Tumblr is many things to many people, but one thing it's always good for is ask memes. What do these memes have to do with writing, you ask? Easy: they make excellent writing exercises.
Something about her spoke of wolfishness--her grin, perhaps, or the set of her shoulders. Whatever it was, I was not surprised to see her turn an almost predatory glare on any stranger who deigned to ask whether she, an English major, wanted to teach. What did surprise me was the subtlety of her kindness: a self-deprecating joke, a sincere encouragement, a friendly word of advice when pressed. She built with this, using her creativity to string together words that made the world a bit brighter.
At first glance she might look like any other underemployed artist. Paintbrushes with colorfully splattered handles stuck out of her bun, her dungarees always had colored pencils and tubes of paint falling out of the pockets. Her smile was quiet but infectious, and her wit as dry as the desert sand. She looked like she belonged on the cliffs by the sea, with an easel at hand and laugh on her lips--or maybe in a window-laden penthouse in the middle of a bustling city, sunshine streaking her brown hair gold as she drafts letters to friends scattered with stars.
Hugo was a worrier.
Being a ghost hadn't helped matters.
Ah, you say. If this is just an exercise in excessiveness, then why bother at all?

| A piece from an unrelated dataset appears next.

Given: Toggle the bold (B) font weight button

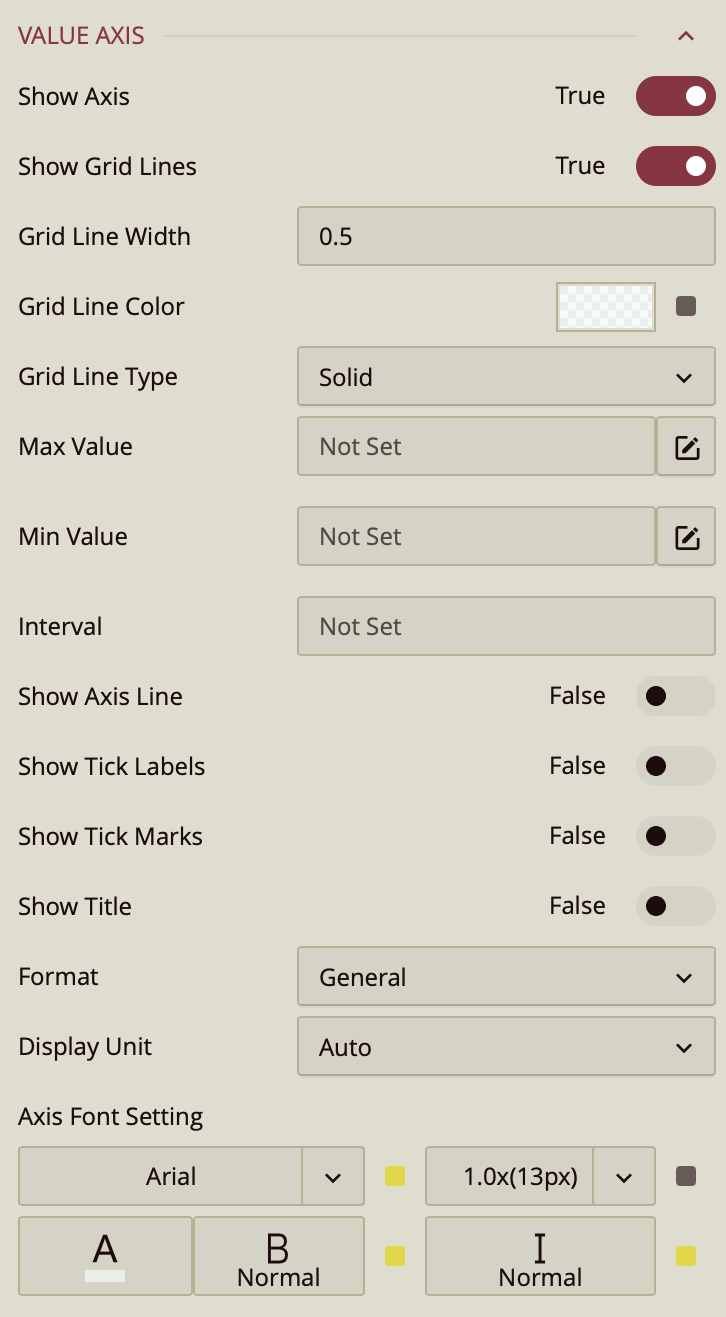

Simple: this meme shapes your observational skills.
Creativity is a weird monster that often requires the absurd or over the top to be acknowledged before you can sink into what you actually want to write. Practicing showy descriptions gives your brain room to do this. It gives you a space to practice writing out your observations. You're not going to use the first draft of whatever you come up with. This is a starting point, a sketch of what's to come. Besides, not every character can be introduced in two lines:
One of the trees gave a giant lurch as something small and dark dropped from its branches to the grass below. The dark blob slowly unfurled and Hugo’s eyebrows shot up as he realized that the small and dark something was a girl.
The girl moved calmly down the brick path. Her long dark hair hung loose and tangled down her back, and the rest of her appearance was equally tousled: grass stains on her knees, a bright red scab on her left elbow, a smudge of dirt on her forehead and under her fingernails. As she walked down the path, she dropped wildflowers on graves and curtseyed grandly to the older tombstones. Her feet were bare and calloused, and she wore overalls, not a skirt, but her smile was bright and her air gracious as she continued through the graveyard.
So next time you're stuck trying to describe a character, try going overboard. Start with the showy phrases and heartfelt-but-somewhat-too-cheesy sentences and see what happens. You might end up with something ridiculous, but you might end up with an idea of just what your character needs.